The type and duration of treatment of invasive candidiasis depends on culture results and sensitivity testing, the extent of organ involvement and patients’ clinical condition [9, 24]. In patients with invasive fungal infections the recommended length of therapy is 14 days after the first negative blood culture [9, 24], which is in line with the observed median length of treatment of 12–14 days in this study. The overall response rates in this study are comparable to those found in other performed studies [11, 32]. The overall response rate of micafungin is comparable to that of anidulafungin.
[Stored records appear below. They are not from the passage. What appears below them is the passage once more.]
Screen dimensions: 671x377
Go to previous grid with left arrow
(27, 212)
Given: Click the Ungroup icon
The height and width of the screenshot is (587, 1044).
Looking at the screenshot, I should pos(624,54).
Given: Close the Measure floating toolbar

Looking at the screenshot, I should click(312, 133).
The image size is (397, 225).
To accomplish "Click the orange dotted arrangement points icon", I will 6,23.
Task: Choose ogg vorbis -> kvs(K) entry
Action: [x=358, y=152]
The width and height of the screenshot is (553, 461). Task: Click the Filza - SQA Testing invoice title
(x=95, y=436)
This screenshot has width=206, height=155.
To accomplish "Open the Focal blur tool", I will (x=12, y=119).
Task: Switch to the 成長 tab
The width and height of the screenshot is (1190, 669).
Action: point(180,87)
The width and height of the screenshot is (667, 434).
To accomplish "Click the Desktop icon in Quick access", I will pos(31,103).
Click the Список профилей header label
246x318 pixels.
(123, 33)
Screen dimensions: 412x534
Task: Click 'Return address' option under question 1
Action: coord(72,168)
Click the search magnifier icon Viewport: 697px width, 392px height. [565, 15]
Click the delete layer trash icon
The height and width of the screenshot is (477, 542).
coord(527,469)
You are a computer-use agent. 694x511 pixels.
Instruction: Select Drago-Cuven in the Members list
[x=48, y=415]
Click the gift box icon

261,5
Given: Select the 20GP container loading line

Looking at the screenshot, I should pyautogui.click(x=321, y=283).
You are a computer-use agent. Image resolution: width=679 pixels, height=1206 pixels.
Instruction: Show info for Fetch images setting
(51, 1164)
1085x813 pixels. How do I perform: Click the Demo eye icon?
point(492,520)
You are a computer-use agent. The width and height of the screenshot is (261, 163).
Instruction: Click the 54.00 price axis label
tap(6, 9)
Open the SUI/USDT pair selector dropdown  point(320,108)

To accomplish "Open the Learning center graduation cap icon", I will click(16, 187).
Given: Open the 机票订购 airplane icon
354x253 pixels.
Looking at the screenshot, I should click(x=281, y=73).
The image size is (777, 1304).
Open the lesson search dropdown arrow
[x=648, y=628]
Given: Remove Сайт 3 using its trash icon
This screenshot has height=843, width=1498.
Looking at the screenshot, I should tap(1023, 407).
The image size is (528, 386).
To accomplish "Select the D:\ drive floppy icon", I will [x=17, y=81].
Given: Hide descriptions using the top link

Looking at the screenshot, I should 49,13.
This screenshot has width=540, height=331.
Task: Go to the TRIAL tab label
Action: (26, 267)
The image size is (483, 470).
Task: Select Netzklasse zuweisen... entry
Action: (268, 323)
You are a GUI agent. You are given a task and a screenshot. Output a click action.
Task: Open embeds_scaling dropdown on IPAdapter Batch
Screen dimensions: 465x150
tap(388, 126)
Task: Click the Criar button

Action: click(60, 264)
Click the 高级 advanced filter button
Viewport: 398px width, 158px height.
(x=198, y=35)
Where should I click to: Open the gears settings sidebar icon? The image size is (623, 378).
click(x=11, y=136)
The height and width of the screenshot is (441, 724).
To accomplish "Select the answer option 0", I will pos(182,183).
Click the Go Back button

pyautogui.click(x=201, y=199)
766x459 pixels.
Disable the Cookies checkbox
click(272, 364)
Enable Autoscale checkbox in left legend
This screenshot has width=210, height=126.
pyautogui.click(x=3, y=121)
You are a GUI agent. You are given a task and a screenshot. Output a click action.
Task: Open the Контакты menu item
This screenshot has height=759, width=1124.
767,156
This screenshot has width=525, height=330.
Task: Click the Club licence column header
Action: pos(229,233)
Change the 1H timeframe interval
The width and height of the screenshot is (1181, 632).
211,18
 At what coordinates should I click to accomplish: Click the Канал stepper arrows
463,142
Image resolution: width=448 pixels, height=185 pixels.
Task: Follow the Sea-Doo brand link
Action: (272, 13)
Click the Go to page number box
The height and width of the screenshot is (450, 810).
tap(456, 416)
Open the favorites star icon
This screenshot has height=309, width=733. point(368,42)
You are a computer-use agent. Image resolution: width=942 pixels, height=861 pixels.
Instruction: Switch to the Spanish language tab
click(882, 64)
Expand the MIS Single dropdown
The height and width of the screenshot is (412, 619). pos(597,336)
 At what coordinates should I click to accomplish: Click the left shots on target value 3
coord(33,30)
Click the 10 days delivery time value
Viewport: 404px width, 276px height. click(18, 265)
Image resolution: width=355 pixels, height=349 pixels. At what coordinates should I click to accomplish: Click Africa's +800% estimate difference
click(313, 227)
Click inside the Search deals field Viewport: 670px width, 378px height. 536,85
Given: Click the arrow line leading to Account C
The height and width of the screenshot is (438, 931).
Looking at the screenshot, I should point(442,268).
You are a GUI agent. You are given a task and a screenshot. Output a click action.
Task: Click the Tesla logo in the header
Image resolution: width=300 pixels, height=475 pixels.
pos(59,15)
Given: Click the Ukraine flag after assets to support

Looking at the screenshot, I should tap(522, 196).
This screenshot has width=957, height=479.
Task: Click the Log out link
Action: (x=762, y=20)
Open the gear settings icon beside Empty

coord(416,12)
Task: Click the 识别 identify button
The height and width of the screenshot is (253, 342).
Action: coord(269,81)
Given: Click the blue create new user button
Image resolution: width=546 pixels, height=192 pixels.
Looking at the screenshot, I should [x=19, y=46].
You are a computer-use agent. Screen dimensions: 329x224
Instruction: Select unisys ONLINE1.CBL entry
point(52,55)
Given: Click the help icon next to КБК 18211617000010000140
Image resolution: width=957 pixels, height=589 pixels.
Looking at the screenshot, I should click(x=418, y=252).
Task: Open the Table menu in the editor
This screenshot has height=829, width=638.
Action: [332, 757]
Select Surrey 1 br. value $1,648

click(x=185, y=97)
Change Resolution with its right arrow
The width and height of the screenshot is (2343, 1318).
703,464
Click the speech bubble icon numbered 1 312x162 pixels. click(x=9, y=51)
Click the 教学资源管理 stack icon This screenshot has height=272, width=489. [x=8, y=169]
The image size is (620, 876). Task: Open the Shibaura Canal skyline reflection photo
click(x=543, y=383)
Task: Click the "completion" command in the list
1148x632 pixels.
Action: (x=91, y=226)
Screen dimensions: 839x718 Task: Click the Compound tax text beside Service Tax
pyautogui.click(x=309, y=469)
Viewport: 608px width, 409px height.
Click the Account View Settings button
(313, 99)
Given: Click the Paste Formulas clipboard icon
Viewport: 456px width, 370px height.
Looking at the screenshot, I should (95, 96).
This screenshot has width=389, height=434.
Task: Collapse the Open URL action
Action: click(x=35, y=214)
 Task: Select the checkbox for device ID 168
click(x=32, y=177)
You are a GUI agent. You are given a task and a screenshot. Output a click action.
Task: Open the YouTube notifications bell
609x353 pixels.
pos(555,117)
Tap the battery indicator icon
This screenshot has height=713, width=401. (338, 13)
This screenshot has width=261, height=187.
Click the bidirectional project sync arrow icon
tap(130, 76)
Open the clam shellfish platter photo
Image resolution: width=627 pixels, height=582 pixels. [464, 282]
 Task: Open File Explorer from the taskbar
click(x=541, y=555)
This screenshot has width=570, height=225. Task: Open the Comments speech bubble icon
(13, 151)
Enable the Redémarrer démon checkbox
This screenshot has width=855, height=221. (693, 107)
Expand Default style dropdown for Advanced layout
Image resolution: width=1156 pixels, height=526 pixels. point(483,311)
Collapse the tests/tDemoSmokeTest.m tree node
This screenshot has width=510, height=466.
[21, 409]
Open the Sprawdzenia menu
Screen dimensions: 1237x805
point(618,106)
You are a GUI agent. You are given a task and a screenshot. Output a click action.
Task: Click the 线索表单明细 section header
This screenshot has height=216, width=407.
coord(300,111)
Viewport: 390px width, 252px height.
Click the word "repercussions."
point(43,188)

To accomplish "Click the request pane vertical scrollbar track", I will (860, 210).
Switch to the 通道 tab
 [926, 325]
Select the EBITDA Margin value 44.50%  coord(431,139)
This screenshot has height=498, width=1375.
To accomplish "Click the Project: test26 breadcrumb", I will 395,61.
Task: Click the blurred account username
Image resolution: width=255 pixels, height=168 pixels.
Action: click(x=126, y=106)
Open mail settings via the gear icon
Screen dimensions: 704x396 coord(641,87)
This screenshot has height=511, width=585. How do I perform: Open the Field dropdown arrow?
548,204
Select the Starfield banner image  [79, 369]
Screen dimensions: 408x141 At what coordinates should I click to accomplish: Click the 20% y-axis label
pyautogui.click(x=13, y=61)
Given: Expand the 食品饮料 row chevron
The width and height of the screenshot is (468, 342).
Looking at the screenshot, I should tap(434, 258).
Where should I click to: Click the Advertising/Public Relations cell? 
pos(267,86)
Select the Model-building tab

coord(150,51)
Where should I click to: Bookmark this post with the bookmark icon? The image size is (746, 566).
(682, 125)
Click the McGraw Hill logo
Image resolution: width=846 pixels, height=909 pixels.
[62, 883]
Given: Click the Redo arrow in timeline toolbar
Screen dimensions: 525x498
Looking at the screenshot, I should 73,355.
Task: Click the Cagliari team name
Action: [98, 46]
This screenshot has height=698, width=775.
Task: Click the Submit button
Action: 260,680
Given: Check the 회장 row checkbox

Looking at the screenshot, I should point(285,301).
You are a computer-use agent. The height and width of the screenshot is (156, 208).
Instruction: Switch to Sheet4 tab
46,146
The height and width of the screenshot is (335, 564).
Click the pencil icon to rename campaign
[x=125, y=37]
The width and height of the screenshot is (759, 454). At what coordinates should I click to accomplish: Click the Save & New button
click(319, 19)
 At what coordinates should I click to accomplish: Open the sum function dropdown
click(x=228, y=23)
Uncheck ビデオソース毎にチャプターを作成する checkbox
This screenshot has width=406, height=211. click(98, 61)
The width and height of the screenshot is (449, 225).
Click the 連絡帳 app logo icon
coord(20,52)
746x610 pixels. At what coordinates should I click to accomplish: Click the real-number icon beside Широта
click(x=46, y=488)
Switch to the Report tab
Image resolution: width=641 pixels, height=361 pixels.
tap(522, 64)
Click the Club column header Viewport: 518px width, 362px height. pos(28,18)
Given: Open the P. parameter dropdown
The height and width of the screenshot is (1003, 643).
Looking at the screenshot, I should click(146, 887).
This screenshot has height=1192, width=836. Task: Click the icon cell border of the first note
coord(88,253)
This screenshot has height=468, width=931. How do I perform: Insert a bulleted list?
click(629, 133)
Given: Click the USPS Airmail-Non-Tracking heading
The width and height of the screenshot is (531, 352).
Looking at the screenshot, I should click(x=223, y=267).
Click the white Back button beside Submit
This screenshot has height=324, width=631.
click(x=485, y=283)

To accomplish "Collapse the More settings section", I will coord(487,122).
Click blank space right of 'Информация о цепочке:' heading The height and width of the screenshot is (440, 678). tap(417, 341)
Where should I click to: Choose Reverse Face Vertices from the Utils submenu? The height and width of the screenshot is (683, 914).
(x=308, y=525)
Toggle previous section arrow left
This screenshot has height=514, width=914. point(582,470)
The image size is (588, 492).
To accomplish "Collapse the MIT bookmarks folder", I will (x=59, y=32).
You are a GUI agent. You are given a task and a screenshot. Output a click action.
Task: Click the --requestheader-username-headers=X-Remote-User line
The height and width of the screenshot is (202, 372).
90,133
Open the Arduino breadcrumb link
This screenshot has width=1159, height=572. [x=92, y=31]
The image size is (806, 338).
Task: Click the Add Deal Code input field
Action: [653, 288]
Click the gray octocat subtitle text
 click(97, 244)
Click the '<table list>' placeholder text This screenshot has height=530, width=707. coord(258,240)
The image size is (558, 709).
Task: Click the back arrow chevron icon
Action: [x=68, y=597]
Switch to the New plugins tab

Our retrospective data, concerning the safety and efficacy of micafungin are in line with a recent performed study, which evaluated the safety and efficacy of micafungin monotherapy in critically ill patients with cancer and invasive candidiasis [32]. However, the study did not make a comparison with anidulafungin, as we did. The pharmacokinetics of micafungin are very well defined in non-critically ill patients and seems to be similar in critically ill patients [33]. In critically ill patients micafungin reaches a steady state by day 3, without the need for a loading dose, in contrast to caspofungin and anidulafungin [9, 24, 25, 33]. Dose adaptations are not required for body weight and in patients with renal or hepatic impairment and renal replacement therapy [33]. The involved costs per patient per day of treatment with micafungin seems to be a bit lower compared with anidulafungin.

One of the limitations of this study is the relatively small number of patients included, so that results should be regarded as preliminary. This study enrolled 63 patients with invasive candidiasis caused by Candida spp. in a four year period in a tertiary care ICU with 2,000 admissions per year. Hence, the reported incidence of invasive candidiasis in a large review was 5 to 10 cases per 1,000 ICU admission, which is comparable with our reported incidence of 6 per 1,000 ICU admissions [34]. Second, because of the retrospective design we cannot exclude that the use of either agent may have been subject to bias.

Conclusion

In conclusion, our results suggest that micafungin can be safely and effectively used in critically ill patients with candidemia and invasive candidiasis.